- Theatrical release poster
- Directed by: S. K. Jeeva
- Written by: R. N. R. Manohar (dialogues)
- Screenplay by: S. K. Jeeva
- Story by: Mohandass
- Produced by: Henry
- Starring: Parthiban; Roja; Devayani; Priya Raman;
- Cinematography: Siva Manohar
- Edited by: Peter Bhabiyaa
- Music by: Deva
- Production company: Pangaj Productions
- Release date: 20 October 1998;
- Running time: 145 minutes
- Country: India
- Language: Tamil

= Pudhumai Pithan (1998 film) =

Pudhumai Pithan is a 1998 Indian Tamil-language political satire film directed by S. K. Jeeva. The film stars Parthiban, Roja, Devayani and Priya Raman, while Anandaraj and Ranjith play key roles. It was released on 20 October 1998, during Diwali. The film was later dubbed into Telugu as Oka Votu.

== Plot ==

Jeeva, a social activist, ends up in a police lock-up. Mahesh, a police officer and his best friend, brings Jeeva to his home. Mahesh lives happily with his wife Aarthi and his daughter.

Aarthi and Jeeva were in love in the past. Ramadass, Aarthi's father, hated Jeeva and his activism. As an honest police officer, Ramadass protected a corrupt politician and was beaten by Jeeva's supporters. Later, Aarthi and Jeeva split up. Jeeva clashes with the same politician, his whole family dies due to his orders and Jeeva was sent to a mental hospital. Gayathri, a nurse, helps him to escape from the hospital and then she accommodates him in her house from where he later fled.

Now, Jeeva changes his name and is determined to clean up the society. He also falls in love with the prostitute Shenbagam.
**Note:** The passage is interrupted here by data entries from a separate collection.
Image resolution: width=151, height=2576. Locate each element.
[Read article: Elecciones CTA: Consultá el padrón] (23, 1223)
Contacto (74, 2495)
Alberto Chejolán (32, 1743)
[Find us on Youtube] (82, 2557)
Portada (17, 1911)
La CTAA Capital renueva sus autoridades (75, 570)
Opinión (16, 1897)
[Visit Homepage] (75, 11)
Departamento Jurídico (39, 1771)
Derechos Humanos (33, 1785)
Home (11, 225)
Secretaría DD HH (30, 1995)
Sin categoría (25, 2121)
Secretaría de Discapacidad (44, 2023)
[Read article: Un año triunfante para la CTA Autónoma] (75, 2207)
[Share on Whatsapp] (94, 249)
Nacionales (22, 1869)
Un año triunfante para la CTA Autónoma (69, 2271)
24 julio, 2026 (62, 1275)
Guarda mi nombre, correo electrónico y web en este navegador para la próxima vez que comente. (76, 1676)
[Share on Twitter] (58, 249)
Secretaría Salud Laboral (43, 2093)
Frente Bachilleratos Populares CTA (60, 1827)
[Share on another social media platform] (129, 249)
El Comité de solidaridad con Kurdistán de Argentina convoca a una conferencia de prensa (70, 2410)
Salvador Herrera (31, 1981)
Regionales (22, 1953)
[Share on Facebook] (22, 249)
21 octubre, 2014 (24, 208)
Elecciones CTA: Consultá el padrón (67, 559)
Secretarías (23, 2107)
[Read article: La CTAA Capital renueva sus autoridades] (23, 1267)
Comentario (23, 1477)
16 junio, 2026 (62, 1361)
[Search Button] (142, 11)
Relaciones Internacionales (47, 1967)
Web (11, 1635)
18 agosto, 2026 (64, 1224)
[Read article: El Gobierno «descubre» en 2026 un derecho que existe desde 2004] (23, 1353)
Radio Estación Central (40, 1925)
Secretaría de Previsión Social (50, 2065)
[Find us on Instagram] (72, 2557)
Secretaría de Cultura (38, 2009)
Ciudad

Jeeva as Bharath becomes popular among the poor and subsequently becomes a minister.

== Production ==
Gautami was originally chosen as one of the actresses but due to her marriage she was replaced by Priya Raman.

== Soundtrack ==
The soundtrack was composed by Deva.

| Song | Singer(s) | Lyrics | Duration |
| "Namma Kuppamellam" | Deva | Nandalala | 4:39 |
| "Odudhada Namma" | S. P. Balasubrahmanyam | Pulamaipithan | 5:25 |
| "Onnu Rendu" (male) | Hariharan | Thamarai | 5:12 |
| "Onnu Rendu" (female) | K. S. Chithra | 5:14 |
| "Sirikkathae Ennai" | S. P. Balasubrahmanyam, Sujatha Mohan | Palani Bharathi | 3:53 |
| "Unnai Kandaen" | Swarnalatha | Nandalala | 5:19 |

== Reception ==
A critic from Dinakaran noted "The film has tried to establish how a politician could be a good leader too! But it's rather surprising to note how so experienced an artiste like Parthiban forgot the fact that such a subject when dealt with in cinema medium has to be told in an uniformly interesting manner from the beginning till the end". Kala Krishnan Ramesh from Deccan Herald wrote, "the film is often downright silly, when not crass, but it has a kind of senseless appeal. To be honest, it hasn’t gone as far overboard as it could have with its masala mix. It, commendably, has no scenes of communal violence, no religious chauvinism, and its single rape scene is cut short by the mother shooting dead her about-to-be-raped daughter".

K. N. Vijiyan of New Straits Times called it "one of the best movies of the year. See it if you appreciate meaningful movies". Ji of Kalki wrote that despite the three heroines, the film has a documentary feel to it, and congratulated director Jeeva himself for taking on an otherwise responsible venture. D. S. Ramanujam of The Hindu wrote, "No doubt, debutant director, Jeeva, has adopted cinematic solutions to a few issues but overall, he generates an atmosphere suggesting that everything is not lost, if the electorate uses its vote weapon properly to choose the right person".